** START **
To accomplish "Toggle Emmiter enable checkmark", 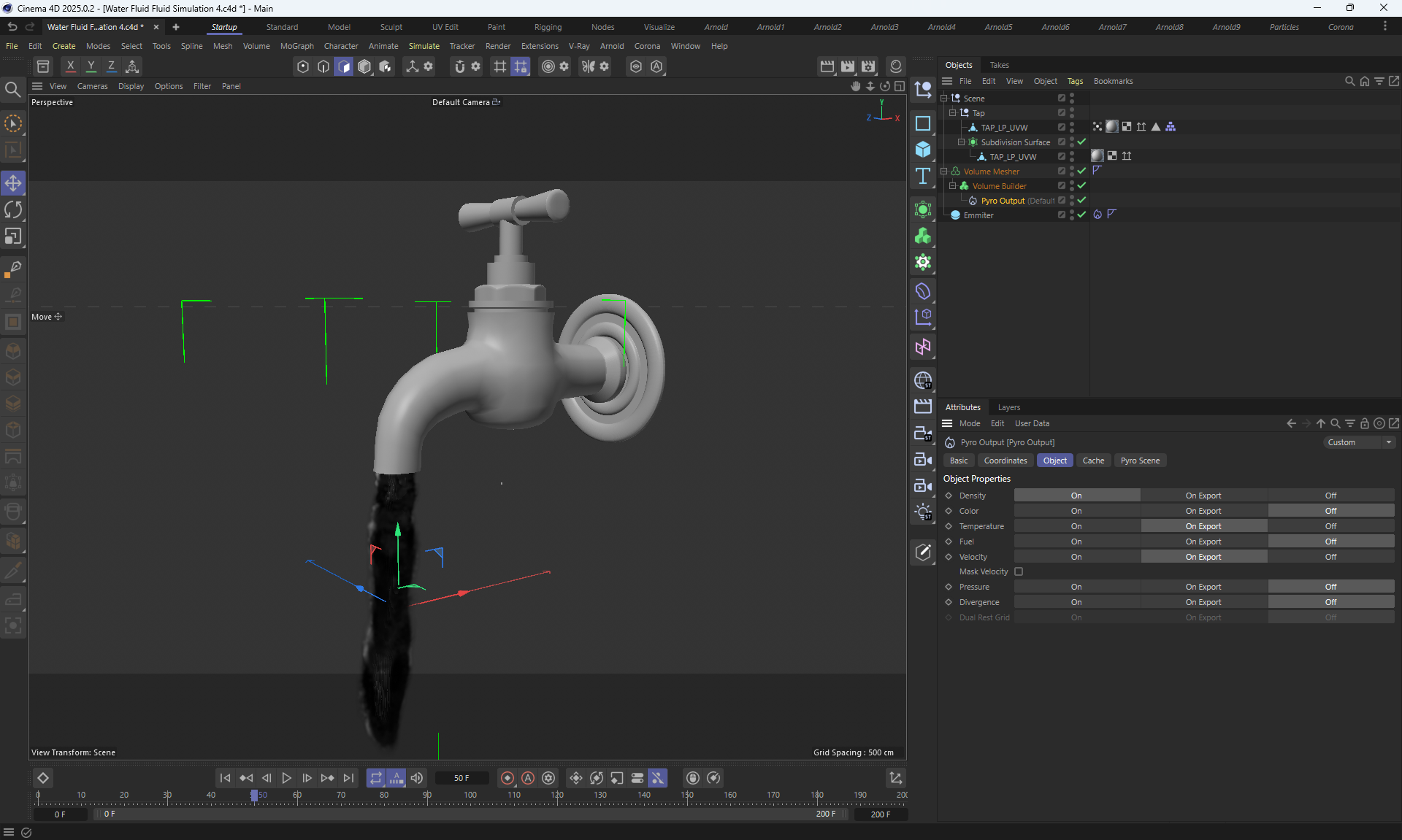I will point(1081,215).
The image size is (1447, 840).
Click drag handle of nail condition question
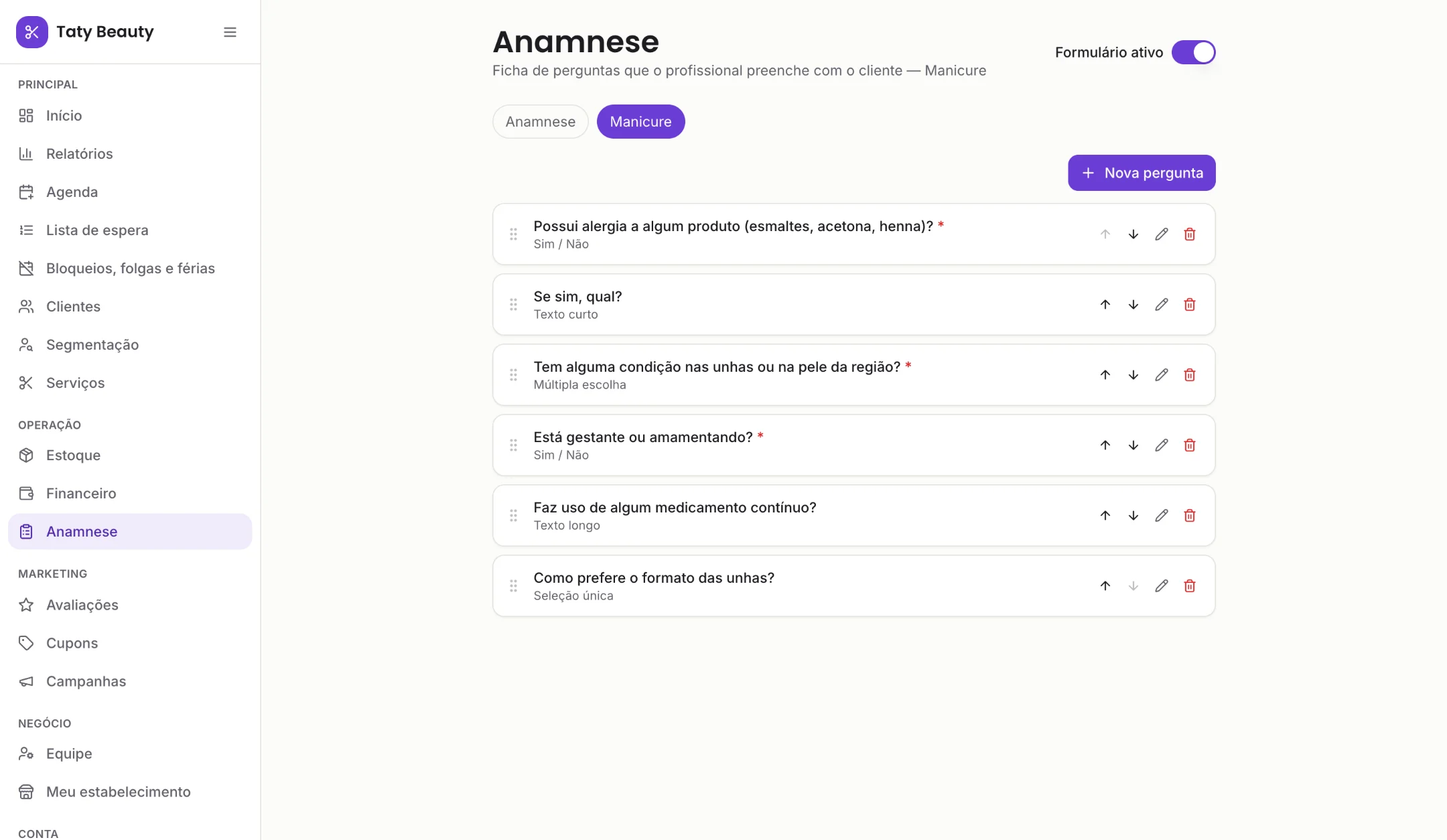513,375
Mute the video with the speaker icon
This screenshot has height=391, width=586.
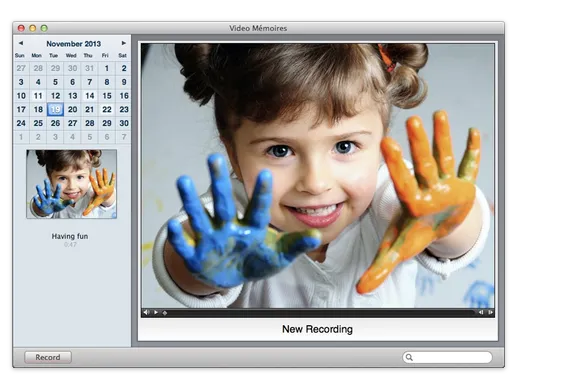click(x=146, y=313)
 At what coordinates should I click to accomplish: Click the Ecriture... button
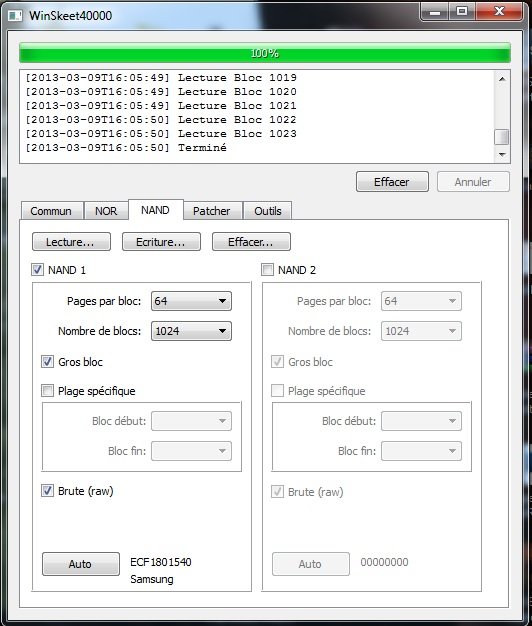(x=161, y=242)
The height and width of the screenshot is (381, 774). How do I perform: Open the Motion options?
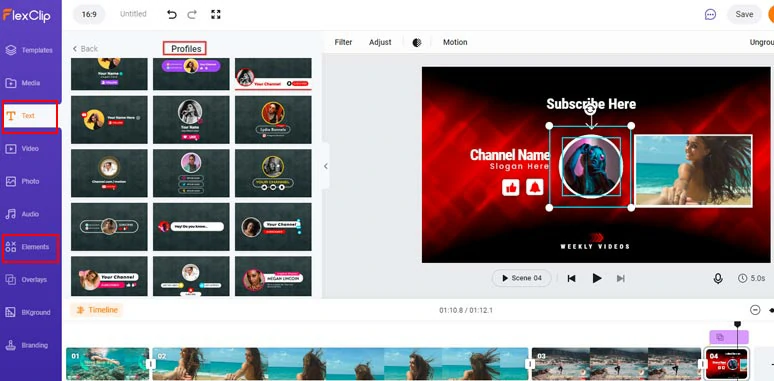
** END **
Reproduce the data verbatim, starting at the line that contains "Mute the video with the speaker icon" and continuing through the end of the data. Leave out the pictures.

Mute the video with the speaker icon
This screenshot has height=391, width=586.
click(x=146, y=313)
 At what coordinates should I click to accomplish: Click the Ecriture... button
(x=161, y=242)
The height and width of the screenshot is (381, 774). How do I perform: Open the Motion options?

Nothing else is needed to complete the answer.